Si plusieurs de ses œuvres récentes (Measuring Liberty with a Dollar, 2007 ; Chomskian Abstract, 2008) expriment un attrait prépondérant pour le rôle politique dont peut se saisir l’artiste, Cornelia Parker a toujours été fascinée par les processus de déflagration, naturels (cosmiques) ou issus de la maîtrise de la main de l’homme sur le monde physique (bombe atomique). Elle accède à la notoriété avec Cold Dark Matter : An Exploded View (1991), une installation réalisée à partir de l’explosion d’une cabane de jardin : suspendus au plafond par des fils transparents et éclairés par une lumière centrale, divers débris (jouets d’enfants, outils de jardinage, objets domestiques, résidus de livres, etc.) livrent une puissante constellation spatiale dans laquelle les ombres projetées hantant l’espace font basculer l’issue de la détonation dans une atmosphère tranquille et méditative.
Passant du macro au microcosme et vice-versa, Cornelia Parker témoigne par ailleurs d’un attrait pour les signes de vie laissés par quelques-uns des illustres penseurs, philosophes et écrivains de notre XXe siècle. Se rendant dans les musées qui leur sont dédiés, l’artiste macrophotographie divers objets leur ayant appartenu et élabore un répertoire incongru échantillonnant diverses parcelles de vies : Brontëan Abstract (Charlotte Brontë’s pincushion)(2006) montre les petits trous du coussin pique-aiguilles de Charlotte Brontë, qui apparaissent en retour semblables à une constellation mirifique ; Einstein’s Abstracts (1999), les traces de craie du tableau noir d’Einstein, qui regardées de près formulent d’étranges cosmogonies.

Cornelia Parker ne produit pas tant d’objets qu’elle n’en récupère, les manipulant afin de pourvoir à leur fin de vie, leur concédant une seconde existence. L’artiste oriente leur perception en insistant moins sur leur valeur de témoignage que sur le raccourci imagé entre leur signification intrinsèque et les marques de vie qui les ont façonnés, jetant dès lors un pont entre la connaissance collective et la perception individuelle de chacun. Dès lors, l’ambivalence des mots et leur pouvoir évocateur sont à l’œuvre dans la démarche où associations verbale et visuelle mettent en branle l’imaginaire. Aussi n’est-il pas anodin de noter l’intitulé de l’une de ses pièces, Transitional Object II (2008), référence explicite à la notion de l’objet transitionnel du psychanalyste britannique Donald Winnicott que Lacan étaiera plus tard par l’objet « a » qui définit l’objet du désir.

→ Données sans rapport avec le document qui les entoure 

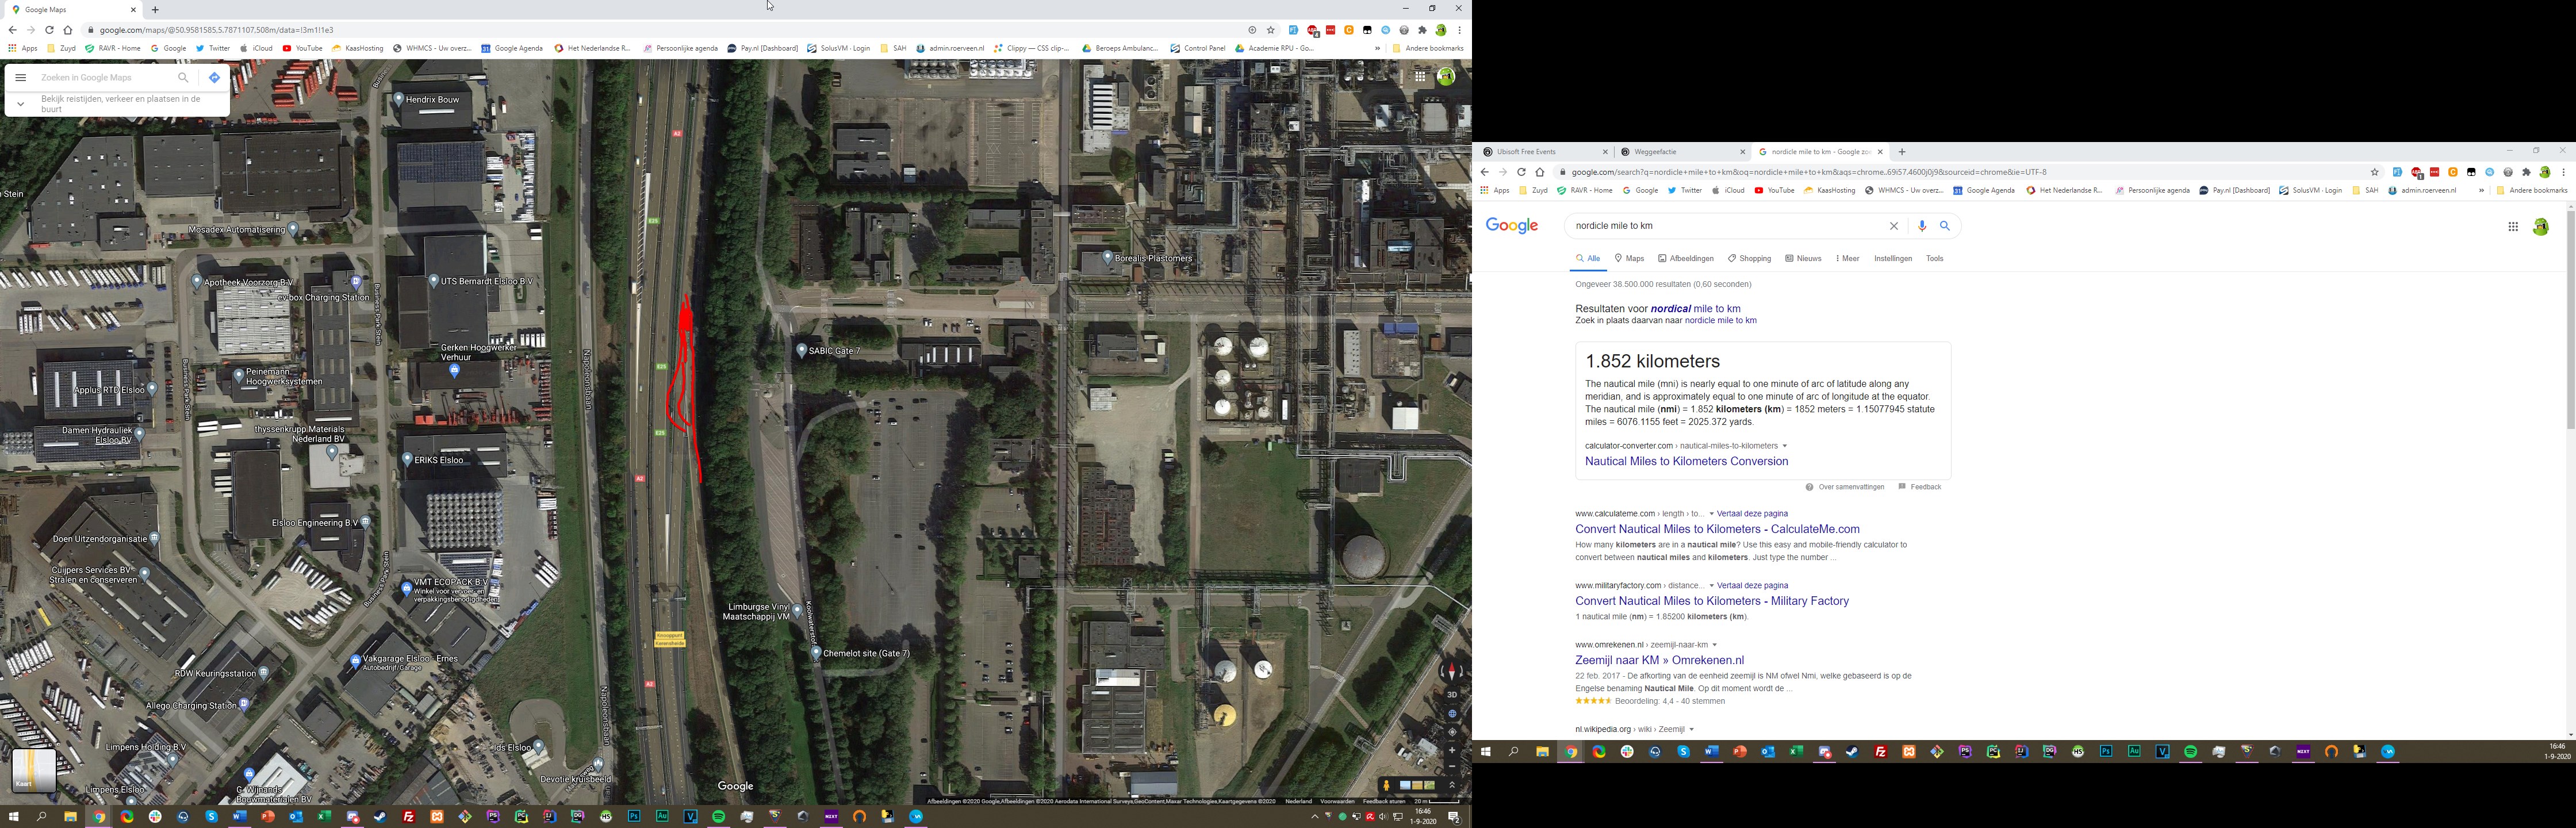Open the Google Maps hamburger menu
The width and height of the screenshot is (2576, 828).
pyautogui.click(x=20, y=77)
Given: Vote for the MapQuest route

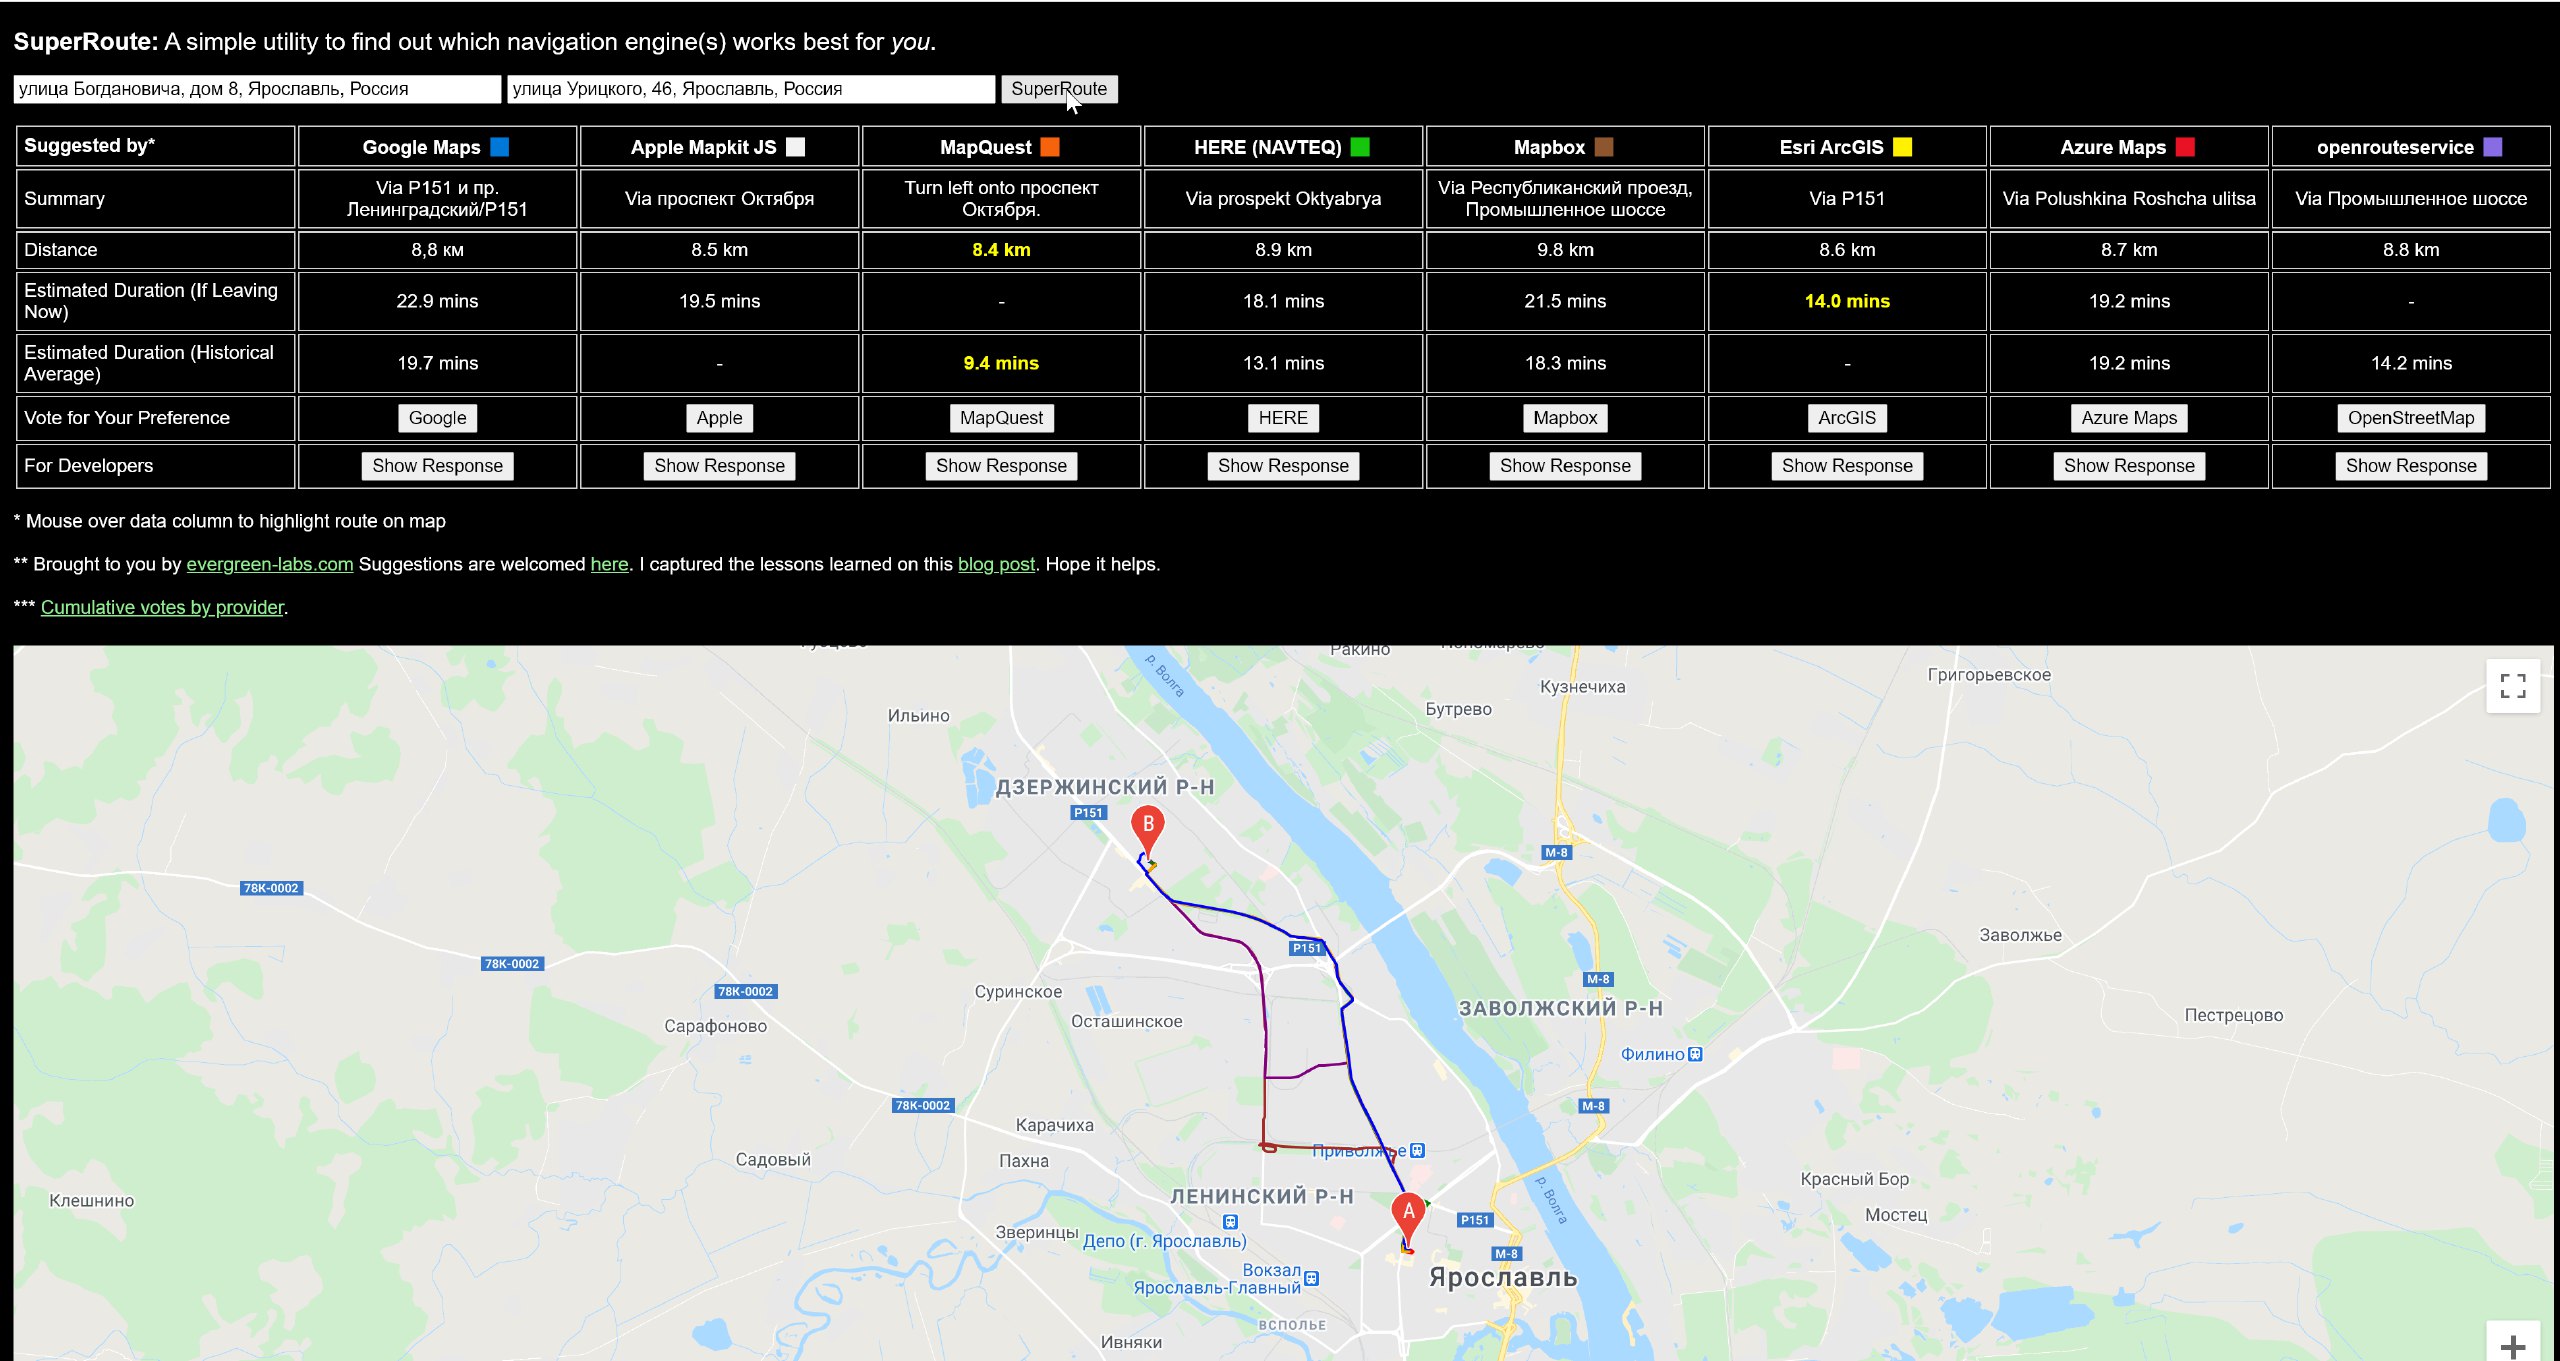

Shadow of a Doubt est une installation constituée de sept poutres de bois récupérées dans une ville fantôme du Texas et posées contre le mur d’exposition. À y regarder de plus près, il semble que les poutres se reposent et dorment, animées par une étrange lévitation car aucune d’elles ne touche la paroi murale. La dimension fantomatique n’est pas étrangère à l’atmosphère de l’œuvre de Parker. Déjà Blue Shift (2001), la robe de nuit portée par Mia Farrow dans « Rosemary’s Baby » de Polanski exposée dans une light box jouait de la connotation spectrale. Si l’on ne peut s’empêcher de penser au film d’Hitchcock « Shadow of a Doubt » (1943), la référence serait plus à chercher dans la valeur psychologique de l’intrigue rassemblant les personnages : l’admiration dubitative d’une nièce suspectant son oncle d’être le tueur de riches veuves. Ainsi que l’exprime Parker : « Au cœur de l’Art, il y a toujours l’idée de réévaluer, de remettre en question le regard que nous posons sur le monde », ce qui nous amène à réfléchir sur la compréhension parcellaire de ce que l’on voit et les mécanismes psychologiques et physiques qui oblitèrent l’accès à la réalité objective des choses.